What you have to do → Below are some records; output exactly the lines from the line with "Καταχώριση Ενδείξεων Μετρητή (894, 2384)" to the line with "[Facebook] (1210, 28)", both ends kept, and nothing more.

Records provided →
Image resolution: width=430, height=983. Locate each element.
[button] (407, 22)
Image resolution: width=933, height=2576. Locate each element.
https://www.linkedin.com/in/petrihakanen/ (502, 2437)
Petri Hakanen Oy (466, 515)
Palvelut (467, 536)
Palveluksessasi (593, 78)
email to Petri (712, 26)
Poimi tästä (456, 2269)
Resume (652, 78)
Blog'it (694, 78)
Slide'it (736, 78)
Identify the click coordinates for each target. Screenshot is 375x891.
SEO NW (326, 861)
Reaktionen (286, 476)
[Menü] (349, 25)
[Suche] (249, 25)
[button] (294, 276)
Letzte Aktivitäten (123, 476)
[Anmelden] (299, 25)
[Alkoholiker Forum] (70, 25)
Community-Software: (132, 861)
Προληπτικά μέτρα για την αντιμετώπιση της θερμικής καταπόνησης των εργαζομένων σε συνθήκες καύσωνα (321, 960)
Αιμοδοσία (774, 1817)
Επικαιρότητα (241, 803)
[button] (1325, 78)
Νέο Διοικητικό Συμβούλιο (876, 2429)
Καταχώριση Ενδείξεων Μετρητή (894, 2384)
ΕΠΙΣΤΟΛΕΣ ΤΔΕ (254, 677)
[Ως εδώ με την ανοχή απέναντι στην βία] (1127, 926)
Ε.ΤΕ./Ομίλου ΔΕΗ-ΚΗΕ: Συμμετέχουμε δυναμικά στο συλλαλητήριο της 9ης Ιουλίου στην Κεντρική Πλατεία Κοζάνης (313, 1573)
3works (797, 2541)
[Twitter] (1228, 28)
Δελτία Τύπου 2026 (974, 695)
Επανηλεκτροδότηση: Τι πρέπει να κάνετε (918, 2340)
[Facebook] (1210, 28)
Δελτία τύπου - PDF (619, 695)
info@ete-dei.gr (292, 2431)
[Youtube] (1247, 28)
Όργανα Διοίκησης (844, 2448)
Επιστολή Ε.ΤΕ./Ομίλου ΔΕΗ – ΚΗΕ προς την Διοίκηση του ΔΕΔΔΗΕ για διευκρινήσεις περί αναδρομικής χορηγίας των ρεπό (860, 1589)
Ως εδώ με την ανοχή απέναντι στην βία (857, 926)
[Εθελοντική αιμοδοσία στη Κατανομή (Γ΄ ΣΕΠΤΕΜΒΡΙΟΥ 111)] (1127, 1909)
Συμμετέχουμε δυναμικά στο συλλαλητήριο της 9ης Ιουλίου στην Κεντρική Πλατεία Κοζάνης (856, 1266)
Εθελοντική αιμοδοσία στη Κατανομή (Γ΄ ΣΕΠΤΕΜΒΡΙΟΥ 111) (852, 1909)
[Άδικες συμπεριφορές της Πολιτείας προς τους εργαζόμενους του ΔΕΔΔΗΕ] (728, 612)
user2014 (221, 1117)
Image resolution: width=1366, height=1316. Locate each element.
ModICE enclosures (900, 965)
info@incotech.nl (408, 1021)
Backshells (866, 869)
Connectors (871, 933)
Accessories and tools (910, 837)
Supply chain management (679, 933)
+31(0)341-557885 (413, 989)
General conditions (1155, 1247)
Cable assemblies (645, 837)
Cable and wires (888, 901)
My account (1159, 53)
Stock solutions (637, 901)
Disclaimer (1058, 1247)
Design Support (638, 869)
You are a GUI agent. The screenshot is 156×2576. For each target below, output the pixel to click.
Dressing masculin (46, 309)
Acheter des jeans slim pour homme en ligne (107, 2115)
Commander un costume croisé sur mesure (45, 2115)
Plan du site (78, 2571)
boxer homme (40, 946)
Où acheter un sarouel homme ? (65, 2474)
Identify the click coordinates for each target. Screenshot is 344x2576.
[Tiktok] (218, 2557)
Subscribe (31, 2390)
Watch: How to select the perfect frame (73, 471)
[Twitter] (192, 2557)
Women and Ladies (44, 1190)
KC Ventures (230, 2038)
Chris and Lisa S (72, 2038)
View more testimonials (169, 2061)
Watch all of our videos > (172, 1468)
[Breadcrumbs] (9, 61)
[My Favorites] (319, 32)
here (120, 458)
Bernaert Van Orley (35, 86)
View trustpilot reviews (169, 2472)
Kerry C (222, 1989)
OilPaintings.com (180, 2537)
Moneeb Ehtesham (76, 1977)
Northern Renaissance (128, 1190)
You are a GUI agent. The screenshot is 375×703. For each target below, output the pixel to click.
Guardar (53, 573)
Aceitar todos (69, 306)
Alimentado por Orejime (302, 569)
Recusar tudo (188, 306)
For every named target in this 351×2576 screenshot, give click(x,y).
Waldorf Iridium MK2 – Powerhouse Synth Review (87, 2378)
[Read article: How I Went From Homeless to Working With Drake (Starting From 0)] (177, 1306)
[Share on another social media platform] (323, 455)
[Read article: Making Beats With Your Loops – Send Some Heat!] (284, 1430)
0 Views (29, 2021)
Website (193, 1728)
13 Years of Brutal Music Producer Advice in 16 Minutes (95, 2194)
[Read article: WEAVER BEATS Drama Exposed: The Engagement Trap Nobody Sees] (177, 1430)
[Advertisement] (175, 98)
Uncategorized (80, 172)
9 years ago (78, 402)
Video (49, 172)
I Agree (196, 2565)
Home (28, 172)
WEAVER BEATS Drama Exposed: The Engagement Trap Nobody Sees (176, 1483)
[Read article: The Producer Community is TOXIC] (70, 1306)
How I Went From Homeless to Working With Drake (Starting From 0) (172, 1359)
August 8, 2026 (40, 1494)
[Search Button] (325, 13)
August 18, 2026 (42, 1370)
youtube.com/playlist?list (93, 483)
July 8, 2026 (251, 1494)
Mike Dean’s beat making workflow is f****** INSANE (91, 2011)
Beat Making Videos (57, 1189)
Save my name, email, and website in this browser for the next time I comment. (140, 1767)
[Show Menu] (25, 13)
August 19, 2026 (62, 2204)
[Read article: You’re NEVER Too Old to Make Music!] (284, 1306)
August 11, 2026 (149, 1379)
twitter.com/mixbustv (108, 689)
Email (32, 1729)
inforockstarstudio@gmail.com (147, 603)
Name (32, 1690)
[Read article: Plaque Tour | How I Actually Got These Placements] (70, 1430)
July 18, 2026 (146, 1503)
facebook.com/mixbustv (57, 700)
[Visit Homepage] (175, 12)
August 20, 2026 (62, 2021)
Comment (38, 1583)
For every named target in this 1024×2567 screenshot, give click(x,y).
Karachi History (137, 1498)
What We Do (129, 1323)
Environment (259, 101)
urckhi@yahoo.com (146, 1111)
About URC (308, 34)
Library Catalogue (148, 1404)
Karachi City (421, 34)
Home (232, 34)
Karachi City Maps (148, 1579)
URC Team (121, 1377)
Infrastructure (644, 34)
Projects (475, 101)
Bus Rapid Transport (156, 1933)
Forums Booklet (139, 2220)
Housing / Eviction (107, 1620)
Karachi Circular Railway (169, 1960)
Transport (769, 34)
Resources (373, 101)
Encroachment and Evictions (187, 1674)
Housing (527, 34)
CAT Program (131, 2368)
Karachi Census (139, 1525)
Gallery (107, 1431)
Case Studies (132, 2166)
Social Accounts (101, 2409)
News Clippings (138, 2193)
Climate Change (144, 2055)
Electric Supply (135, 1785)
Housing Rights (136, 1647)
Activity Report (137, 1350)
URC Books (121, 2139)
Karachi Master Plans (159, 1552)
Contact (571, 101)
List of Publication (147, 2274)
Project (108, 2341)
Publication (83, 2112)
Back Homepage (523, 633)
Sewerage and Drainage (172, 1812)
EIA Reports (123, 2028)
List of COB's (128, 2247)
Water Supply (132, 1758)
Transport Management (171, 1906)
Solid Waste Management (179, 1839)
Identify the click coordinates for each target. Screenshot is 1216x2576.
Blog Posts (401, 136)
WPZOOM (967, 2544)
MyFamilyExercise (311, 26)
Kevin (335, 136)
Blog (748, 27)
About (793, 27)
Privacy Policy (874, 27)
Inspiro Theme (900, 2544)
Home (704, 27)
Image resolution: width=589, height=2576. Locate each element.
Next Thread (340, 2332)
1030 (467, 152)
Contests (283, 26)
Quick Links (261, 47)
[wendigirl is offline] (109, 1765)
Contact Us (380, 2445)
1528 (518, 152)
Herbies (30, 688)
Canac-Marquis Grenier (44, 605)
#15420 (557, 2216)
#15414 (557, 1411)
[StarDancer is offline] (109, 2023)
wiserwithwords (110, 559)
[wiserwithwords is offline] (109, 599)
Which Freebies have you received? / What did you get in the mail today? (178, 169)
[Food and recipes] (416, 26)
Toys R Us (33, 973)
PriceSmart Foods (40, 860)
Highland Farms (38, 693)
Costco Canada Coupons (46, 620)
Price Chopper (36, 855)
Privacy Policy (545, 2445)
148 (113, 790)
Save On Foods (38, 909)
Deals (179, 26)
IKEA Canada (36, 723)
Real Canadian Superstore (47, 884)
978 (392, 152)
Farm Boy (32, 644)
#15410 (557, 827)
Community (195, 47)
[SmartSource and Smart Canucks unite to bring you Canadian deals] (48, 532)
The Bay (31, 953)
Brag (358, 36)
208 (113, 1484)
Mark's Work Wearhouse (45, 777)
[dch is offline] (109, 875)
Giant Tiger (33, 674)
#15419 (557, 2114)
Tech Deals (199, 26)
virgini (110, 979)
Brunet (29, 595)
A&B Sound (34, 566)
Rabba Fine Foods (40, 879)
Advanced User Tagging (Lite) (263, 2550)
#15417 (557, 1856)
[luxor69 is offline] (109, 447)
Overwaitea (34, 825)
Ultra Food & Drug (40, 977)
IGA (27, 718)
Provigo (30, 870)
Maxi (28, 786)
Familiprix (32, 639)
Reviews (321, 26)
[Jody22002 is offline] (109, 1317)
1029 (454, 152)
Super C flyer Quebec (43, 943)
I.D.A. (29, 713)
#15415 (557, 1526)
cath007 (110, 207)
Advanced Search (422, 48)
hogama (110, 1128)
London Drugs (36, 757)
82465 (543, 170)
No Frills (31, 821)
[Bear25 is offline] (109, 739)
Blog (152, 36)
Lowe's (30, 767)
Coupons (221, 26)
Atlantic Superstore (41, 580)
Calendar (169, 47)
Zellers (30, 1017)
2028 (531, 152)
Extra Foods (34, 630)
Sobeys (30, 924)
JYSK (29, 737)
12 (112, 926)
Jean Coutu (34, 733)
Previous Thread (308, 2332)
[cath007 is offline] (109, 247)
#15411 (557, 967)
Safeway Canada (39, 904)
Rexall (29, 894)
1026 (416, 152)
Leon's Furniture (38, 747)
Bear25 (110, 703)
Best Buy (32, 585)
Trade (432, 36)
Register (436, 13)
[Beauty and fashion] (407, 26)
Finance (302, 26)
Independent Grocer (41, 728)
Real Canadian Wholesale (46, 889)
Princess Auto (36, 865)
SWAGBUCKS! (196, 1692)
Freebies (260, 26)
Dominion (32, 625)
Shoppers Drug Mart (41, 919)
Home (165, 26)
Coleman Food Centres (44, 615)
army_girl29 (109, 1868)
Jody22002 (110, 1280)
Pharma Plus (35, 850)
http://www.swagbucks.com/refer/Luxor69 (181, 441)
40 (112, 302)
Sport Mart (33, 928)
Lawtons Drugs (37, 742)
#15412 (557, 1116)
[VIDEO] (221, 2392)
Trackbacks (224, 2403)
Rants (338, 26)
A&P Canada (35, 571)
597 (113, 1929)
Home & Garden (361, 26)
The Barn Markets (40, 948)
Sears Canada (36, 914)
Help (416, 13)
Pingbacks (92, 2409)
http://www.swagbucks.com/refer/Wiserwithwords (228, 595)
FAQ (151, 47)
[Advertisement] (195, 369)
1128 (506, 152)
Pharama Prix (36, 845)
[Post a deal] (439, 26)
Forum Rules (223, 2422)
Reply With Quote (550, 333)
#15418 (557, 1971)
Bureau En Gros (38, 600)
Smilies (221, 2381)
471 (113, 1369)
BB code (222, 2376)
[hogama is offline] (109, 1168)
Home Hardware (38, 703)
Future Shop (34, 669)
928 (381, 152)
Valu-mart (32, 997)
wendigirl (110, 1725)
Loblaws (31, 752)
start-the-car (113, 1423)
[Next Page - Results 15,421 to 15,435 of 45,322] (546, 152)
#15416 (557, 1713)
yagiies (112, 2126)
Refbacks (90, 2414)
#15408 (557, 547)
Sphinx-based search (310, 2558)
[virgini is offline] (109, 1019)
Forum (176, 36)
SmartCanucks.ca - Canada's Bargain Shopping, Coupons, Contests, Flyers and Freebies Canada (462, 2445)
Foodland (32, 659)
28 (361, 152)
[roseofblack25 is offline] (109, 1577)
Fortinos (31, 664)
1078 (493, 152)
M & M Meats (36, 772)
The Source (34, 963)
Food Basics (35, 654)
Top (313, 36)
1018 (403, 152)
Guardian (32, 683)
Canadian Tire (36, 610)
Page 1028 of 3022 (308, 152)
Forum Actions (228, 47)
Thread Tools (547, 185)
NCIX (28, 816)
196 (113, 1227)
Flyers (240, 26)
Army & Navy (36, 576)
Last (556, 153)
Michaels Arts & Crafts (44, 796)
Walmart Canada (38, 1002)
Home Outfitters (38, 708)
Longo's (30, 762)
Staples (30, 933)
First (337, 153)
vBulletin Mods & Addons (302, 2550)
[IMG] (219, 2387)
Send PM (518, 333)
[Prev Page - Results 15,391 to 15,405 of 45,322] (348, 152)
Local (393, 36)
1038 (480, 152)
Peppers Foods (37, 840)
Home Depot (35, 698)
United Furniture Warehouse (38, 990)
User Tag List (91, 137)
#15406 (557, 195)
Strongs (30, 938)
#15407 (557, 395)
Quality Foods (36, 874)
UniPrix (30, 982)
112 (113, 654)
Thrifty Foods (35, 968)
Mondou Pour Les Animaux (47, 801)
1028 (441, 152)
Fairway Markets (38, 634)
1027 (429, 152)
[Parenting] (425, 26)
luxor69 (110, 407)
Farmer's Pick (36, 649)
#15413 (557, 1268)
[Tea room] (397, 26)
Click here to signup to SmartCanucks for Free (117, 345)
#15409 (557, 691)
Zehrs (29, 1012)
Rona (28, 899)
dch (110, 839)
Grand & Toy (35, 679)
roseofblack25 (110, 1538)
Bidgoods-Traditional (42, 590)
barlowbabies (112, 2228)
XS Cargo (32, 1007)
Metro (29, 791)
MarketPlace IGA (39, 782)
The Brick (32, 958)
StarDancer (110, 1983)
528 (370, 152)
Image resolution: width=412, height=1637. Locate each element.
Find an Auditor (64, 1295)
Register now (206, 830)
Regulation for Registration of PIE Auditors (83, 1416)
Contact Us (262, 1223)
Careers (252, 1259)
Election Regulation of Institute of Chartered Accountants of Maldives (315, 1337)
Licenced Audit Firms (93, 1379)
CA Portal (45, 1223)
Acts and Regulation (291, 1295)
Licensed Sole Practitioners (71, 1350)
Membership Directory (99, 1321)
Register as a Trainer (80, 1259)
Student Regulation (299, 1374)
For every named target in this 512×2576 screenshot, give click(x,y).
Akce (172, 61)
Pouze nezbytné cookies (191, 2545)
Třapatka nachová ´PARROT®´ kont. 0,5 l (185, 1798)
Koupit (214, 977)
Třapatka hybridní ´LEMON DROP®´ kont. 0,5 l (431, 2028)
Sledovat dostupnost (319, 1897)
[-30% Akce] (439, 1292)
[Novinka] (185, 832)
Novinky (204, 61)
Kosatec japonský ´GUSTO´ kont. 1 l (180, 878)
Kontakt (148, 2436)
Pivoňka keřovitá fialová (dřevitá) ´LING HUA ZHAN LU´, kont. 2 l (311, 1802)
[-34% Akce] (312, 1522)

Exercise result →
Καταχώριση Ενδείξεων Μετρητή (894, 2384)
ΕΠΙΣΤΟΛΕΣ ΤΔΕ (254, 677)
[Ως εδώ με την ανοχή απέναντι στην βία] (1127, 926)
Ε.ΤΕ./Ομίλου ΔΕΗ-ΚΗΕ: Συμμετέχουμε δυναμικά στο συλλαλητήριο της 9ης Ιουλίου στην Κεντρική Πλατεία Κοζάνης (313, 1573)
3works (797, 2541)
[Twitter] (1228, 28)
Δελτία Τύπου 2026 (974, 695)
Επανηλεκτροδότηση: Τι πρέπει να κάνετε (918, 2340)
[Facebook] (1210, 28)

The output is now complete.